Sur la scène internationale, Serge Sarkissian s’est rapproché de la Russie, qui dispose d’une base militaire en Arménie, sans pour autant couper les liens avec l’Union européenne ou les Etats-Unis. Une politique nécessaire alors que l’Arménie, pays de trois millions d’habitants, a une diaspora forte de 8 à 10 millions de personnes.

“Il a été capable de maintenir un équilibre entre l’Europe et la Russie, ce qui est unique dans l’espace post-soviétique”, reprend Guevorg Pogossian.

– Taux de pauvreté inchangé –

Mais le bilan domestique est beaucoup plus mitigé. Depuis son arrivée au pouvoir, la corruption dans la police et la justice n’est guère combattue, le pays est maintenu sous une coupe serrée et la situation économique est préoccupante.

Le taux de pauvreté en Arménie était de 29,8% en 2016 contre 27,6% en 2008 selon la Banque mondiale et le Revenu national brut (RNB) par habitant stagne aujourd?hui à 3.770 dollars, le même chiffre qu’il y a dix ans.

Toutes les élections sous le règne du président Sarkissian ont été accompagnées de mouvements de protestation, rappellent d’ailleurs les experts. En février 2008, après sa première élection au poste de président, des manifestations durement réprimées avaient fait dix morts, dont deux policiers.

Un des leaders de l’opposition était alors Nikol Pachinian, contraint de prendre la fuite et de se cacher après la répression du mouvement. En avril 2018, c’est lui qui a de nouveau mené la protestation, cette fois victorieuse, contre son vieil adversaire Serge Sarkissian.

La personnalité de ce père de deux filles, professeur de musique de formation qui est également président de la Fédération arménienne d’échecs, ne contribue pas à sa popularité: Serge Sarkissian a souvent l’image d’un homme froid, calculateur et d’humeur maussade.

“C’est un bon joueur, mais c’est un très mauvais dirigeant (…) C’est un leader de type autoritaire, mais d’un autoritarisme mou”, juge Tatoul Akobian.

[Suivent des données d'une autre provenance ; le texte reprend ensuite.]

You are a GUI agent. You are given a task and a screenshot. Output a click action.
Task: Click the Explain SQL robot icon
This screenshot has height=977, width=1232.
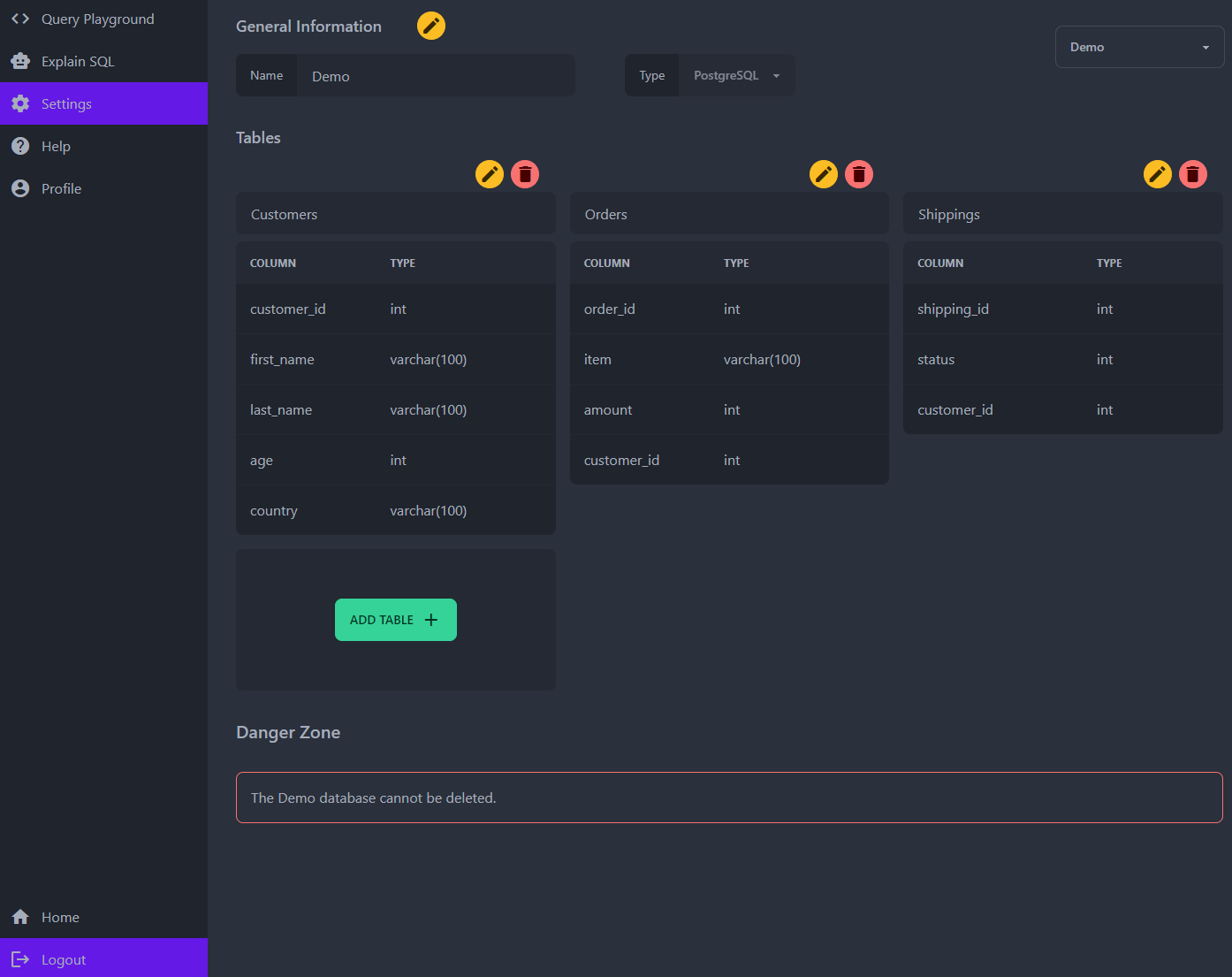pos(20,61)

“Sarkissian a enfreint une règle politique de notre pays: les précédents présidents ont quitté le pouvoir en temps et en heure et lui aussi avait promis de le faire”, rappelle Guevorg Pogossian.

Les manifestants qui défilaient depuis dix jours dans les rues d’Erevan et des grandes villes du pays lui ont rappelé cette promesse.

Mais malgré cette démission spectaculaire, Serge Sarkissian, dont le Parti républicain d’Arménie est majoritaire au Parlement, n’a pas forcément quitté la scène politique de son pays.